Recent Santa Clara County Stats
As we know, the SF Bay Area is unique. High employment and job growth fuel confidence in the local economy which impacts real estate appreciation. So, let’s take a look at some local statistics:
- The December adjusted unemployment rate was 2.5% in Santa Clara County. This compares with an unadjusted unemployment rate of 4.1 for California and 3.7% for the country.
- California employers added 30,700 positions in December, representing nearly a fifth of the nation’s new jobs.
- The median sold price of an existing single-family home dropped 11.5% when comparing 2018 to 2017. It’s important to note that while we did see a dip for some single-family homes and neighborhoods, this statistic doesn’t apply to all Santa Clara County homes.
Source: California Association of Realtors, median sold of existing single-family homes.
South Bay In the News
Zillow released their hottest housing market list in January 2019. San Jose topped the list for the second consecutive year. Zillow’s economic data analyst told The Silicon Valley Business Journal that tech jobs with their high salaries are fueling the South Bay’s home value growth. According to Zillow’s Research, the San Jose real estate market rose more than 10% in 2018 and is expected to grow 12.7%. However, this rosy picture may change once December’s statistics are officially reported.
You may also recall Redfin’s list of Bay Area hottest neighborhoods in 2018 from my 3rd Quarter Market Update. Eight of their top ten were located in the South Bay. Two of San Jose neighborhoods — Bucknall and Cambrian — were at the top of the “hot” list. Overall, Redfin’s predictions were quite accurate.
During November’s election, California’s rent control initiative was defeated. But the issue of housing affordability is expected to raise its head again, potentially with amending the Costa Hawkins Rental Housing Act rather than repealing it. With uncertainty about rent increases, many Bay Area residents look to homeownership as a way to stabilize their housing expense and improve their financial situation over the long term.
The California Department of Finance released new county population estimates in December 2018; it shows a steady slowdown of regional population growth. The Bay Area Economic Institute noted the Bay Area grew 38,000 residents, down from 80,000 and 100,000 just three years earlier. While statistically less than previous years, there still is population growth in the Bay Area. New residents drive the demand for either rentals or housing purchases.

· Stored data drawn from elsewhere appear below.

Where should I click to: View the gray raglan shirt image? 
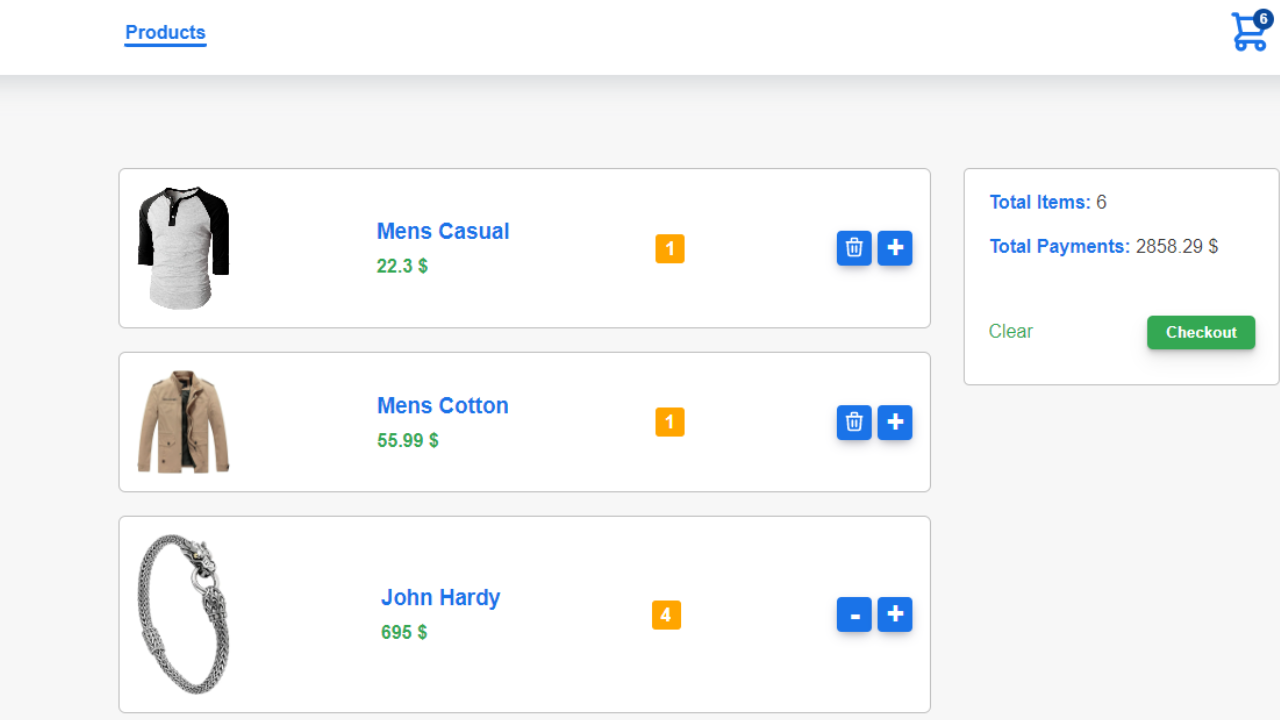(x=184, y=248)
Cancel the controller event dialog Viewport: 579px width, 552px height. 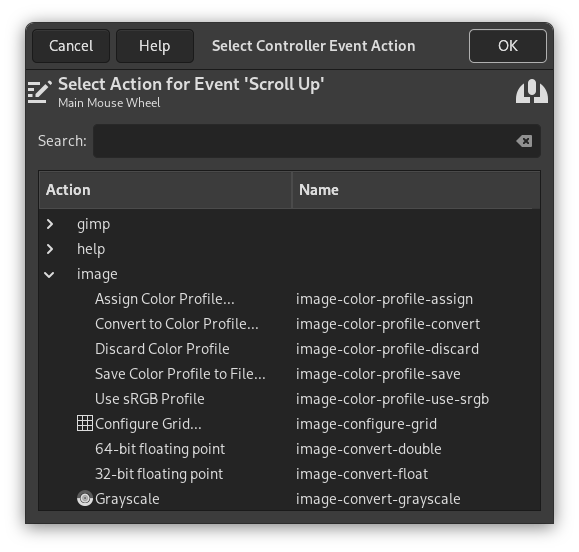coord(71,46)
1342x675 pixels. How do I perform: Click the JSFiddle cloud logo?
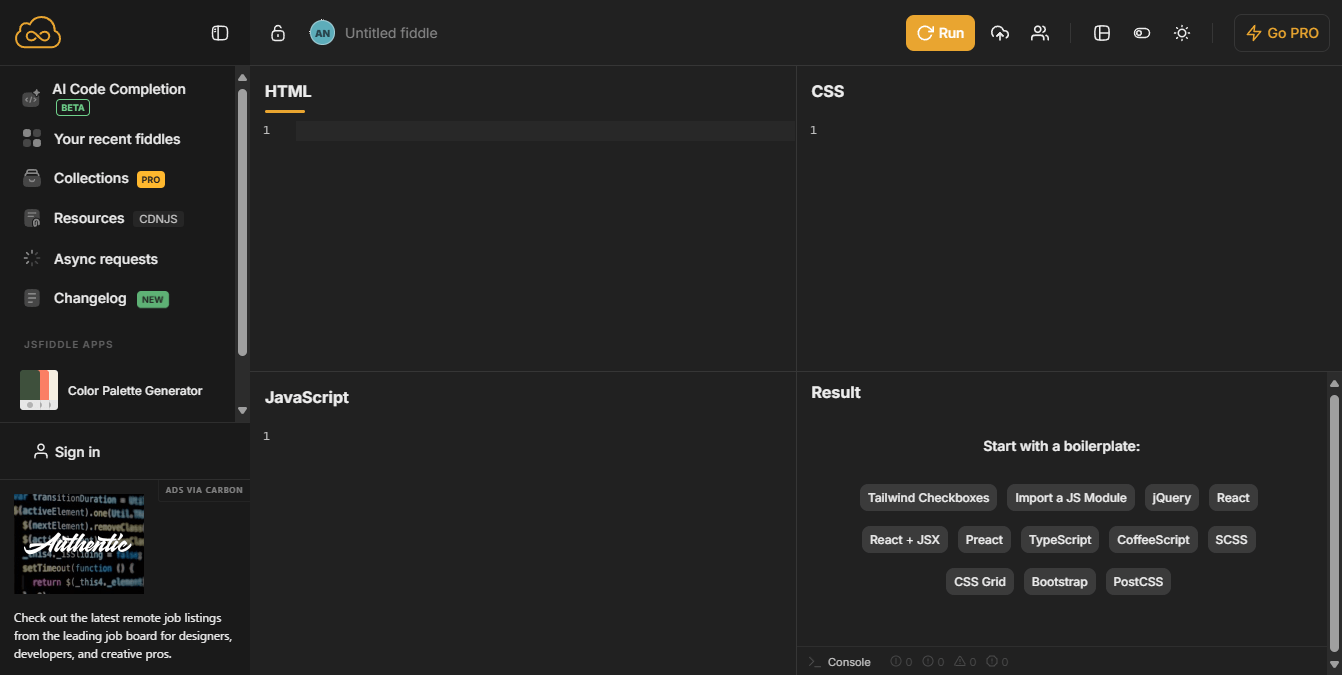38,33
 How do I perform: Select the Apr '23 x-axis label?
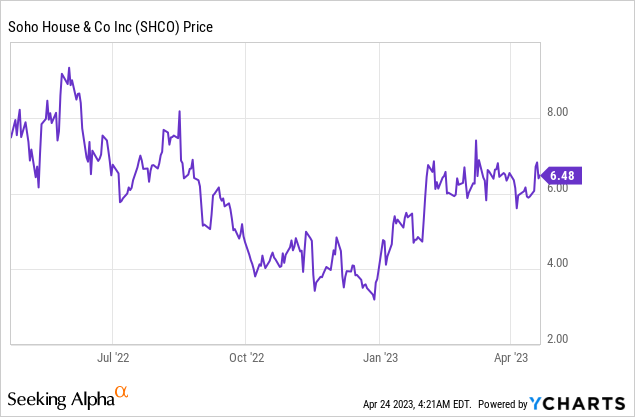coord(511,356)
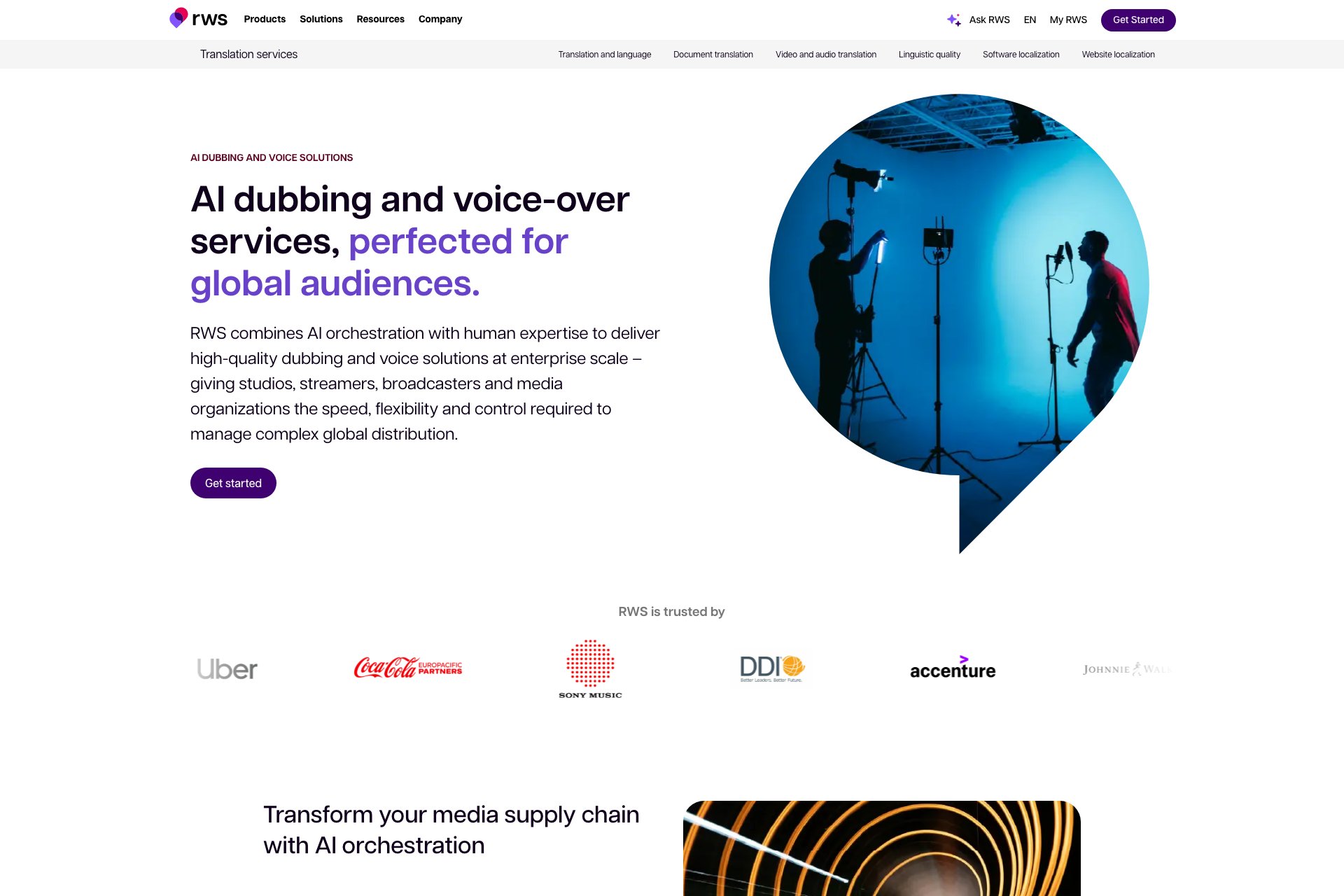Click the Sony Music logo
This screenshot has width=1344, height=896.
(x=590, y=669)
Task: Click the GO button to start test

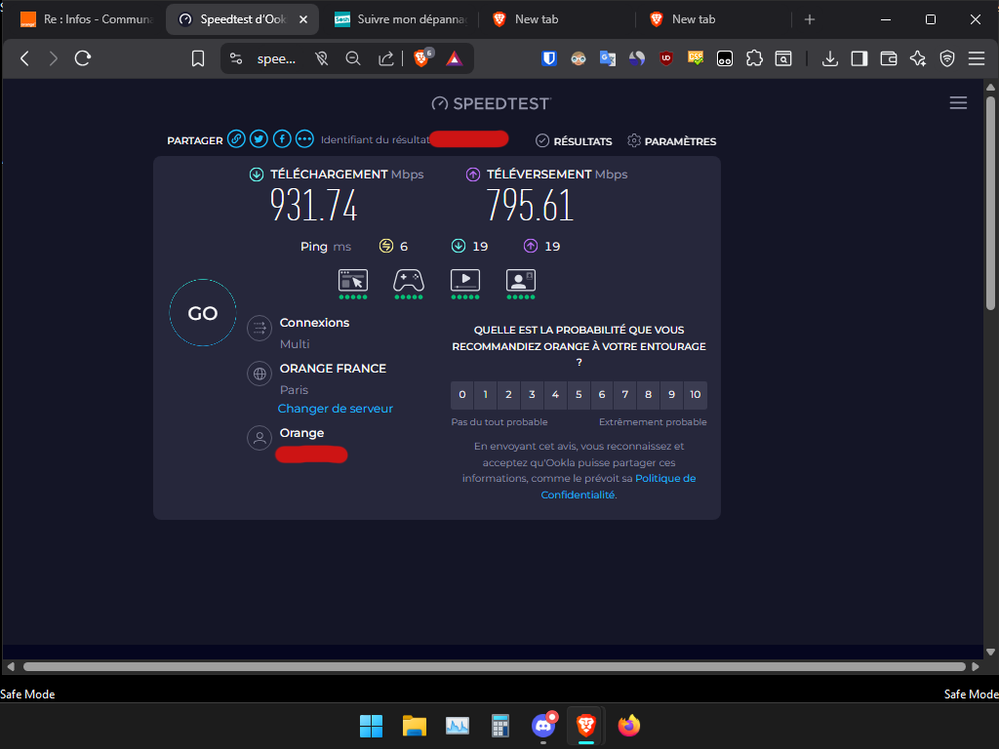Action: 202,313
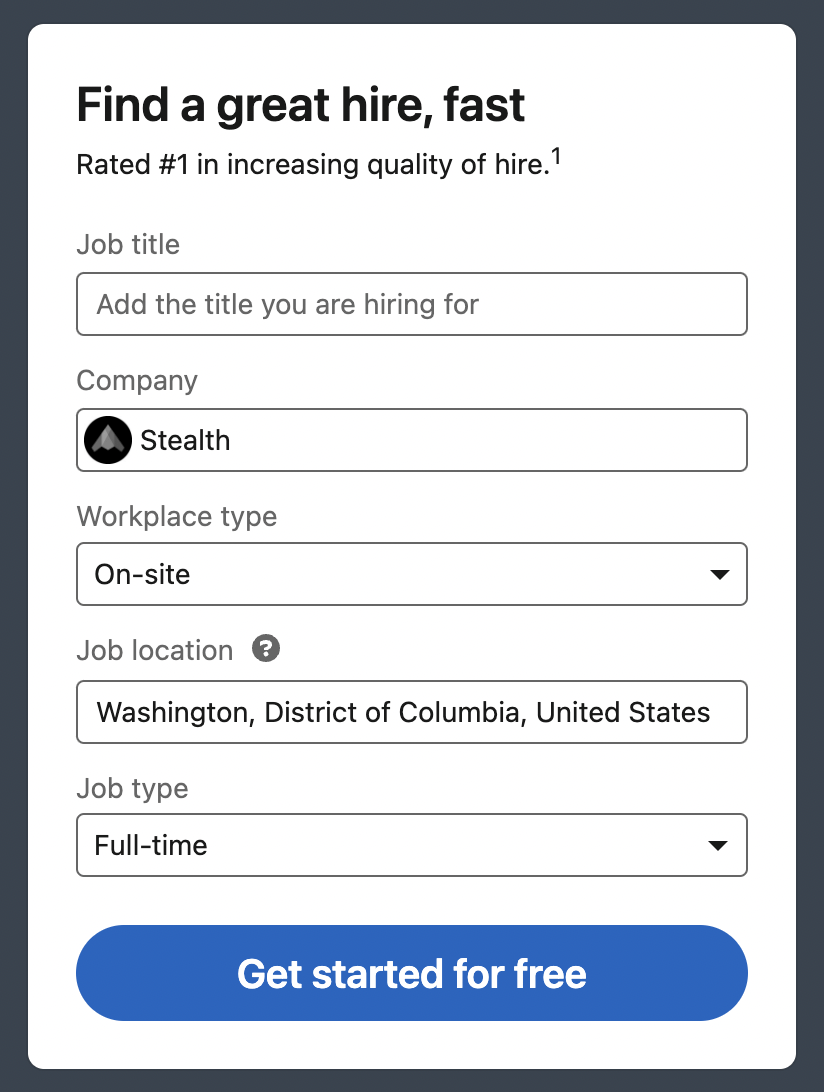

Mortgage Interest Rates & Buying Power
Buyers and would-be sellers are paying close attention to mortgage rate fluctuations. When rates go up buying power erodes. The following chart by Tracie Southerland of Opes Advisors shows how rates affect monthly mortgage payments.
Note: Example assumes a 30-year fixed mortgage with a 20% down payment by qualified homebuyers and represents principal and interest, taxes and insurance. The chart is a mathematical calculation of interest rate impact on affordability and not intended to represent currently available rates.
During the December meeting, The Fed Committee raised the fed funds rate to 2.5% which affects short-term interest rates. At the end of 2018, the committee had announced their plans to raise rates again to 3% but now Federal Reserve Chair, Jerome Powell, says the case for raising interest rates has weakened.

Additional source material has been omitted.